Guide to uploading artifacts to the Central Repository

In order for Maven users to depend on your project, you must deploy the artifact, the POM, and their PGP signatures to a remote repository. The most common public shared repository is Maven Central.

Requirements

  1. releases: Only releases can be uploaded to the Central Repository. A release can only depend on other files already released and available in the repository. The Central Repository will not change or replace a release after it is published.
  2. javadoc and sources for IDE lookup
  3. PGP signature
  4. minimum POM information: Maven Central requires that a POM contain certain minimal information before it will publish a release. See "Why do we have Requirements"
  5. coordinates: Picking the appropriate coordinates for your project is important. See the guidelines, particularly the details about group ID and domain ownership.

The updated list of requirements can be found at Sonatype.

A basic sample:


<project>
  <modelVersion>4.0.0</modelVersion>
  <groupId>org.apache.maven</groupId>
  <artifactId>maven</artifactId>
  <version>2.0</version>
  <packaging>jar</packaging>

  <name>Maven core</name>
  <description>The maven main core project description</description>
  <url>https://maven.apache.org</url>

  <licenses>
    <license>
      <name>Apache License, Version 2.0</name>
      <url>http://www.apache.org/licenses/LICENSE-2.0.txt</url>
      <distribution>repo</distribution>
    </license>
  </licenses>

  <scm>
    <url>https://svn.apache.org/viewvc/maven</url>
  </scm>

  <dependencies>
    <dependency>
      <groupId>...</groupId>
      <artifactId>...</artifactId>
      <version>...</version>
    </dependency>
    ...
  </dependencies>

  <!--
  NOT RECOMMENDED: (see FAQ)
  <repositories></repositories>
  <pluginRepositories></pluginRepositories>
  -->
</project>

PGP Signature

When people download artifacts from the Central Repository, they should verify these artifacts' PGP signatures against a public key server. If there are no signatures, then users have no guarantee that they are downloading the original artifact.
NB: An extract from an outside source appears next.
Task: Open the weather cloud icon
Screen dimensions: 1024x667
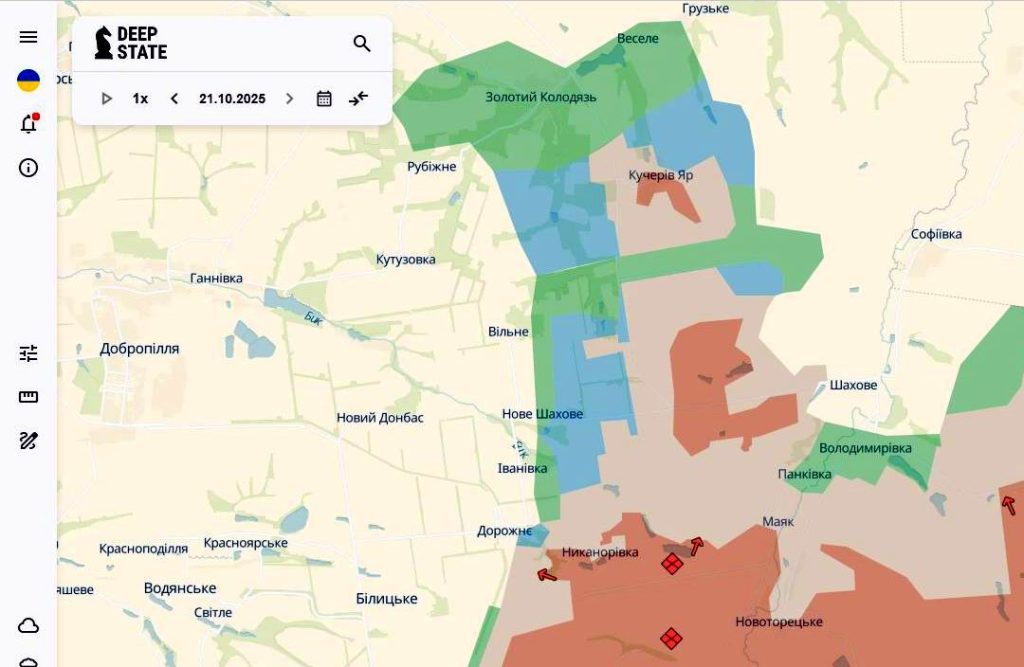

The Central Repository requires PGP signatures for all artifacts (all files except checksums) with a public key available from a key server like https://pgp.mit.edu. Read Working with PGP Signatures for more information.

FAQ and common mistakes

  • I have other repositories or pluginRepositories listed in my POM. Is that a problem?

    At present, this won't preclude your project from being included, but we do strongly encourage making sure all your dependencies are included in the Central Repository. If you rely on sketchy repositories that have junk in them or disappear, it creates havok for downstream users. Try to keep your dependencies among reliable repos like Central, JBoss, etc.

  • What about artifacts that can't be distributed because of their license?

    In that case only the POM for that dependency is required, listing where the dependency can be downloaded from. See an example.

  • I have a patched version of the foo project developed at foo.com, what groupId should I use?

    When you modify a third party project, that patched version becomes your project and therefore should be only be publicly distributed under a groupId you control, never under com.foo. (If you're only distributing to a private repository inside your organization, do whatevcer's convenient.) When changing the group ID, you should also change the Java package to avoid classpath conflicts and split package issues. See JLBP 6.

  • My project is hosted at a project hosting service like SourceForge or Github. What should I use as groupId?

    If your project name is foo at SourceForge, you can use net.sf.foo. If your username is bar on Github, you can use com.github.bar. You can also use another reversed domain name you control. The group ID does not have to reflect the project host.

Publishing your artifacts to the Central Repository

Approved Repository Hosting

We encourage projects to use an approved repository hosting location.

Currently approved repository hosting locations:

Other Projects

The easiest way to upload another project is to use the Open Source Software Repository Hosting (OSSRH), which is an approved repository provided by Sonatype for any OSS Project that wants to get its artifacts into the Central Repository.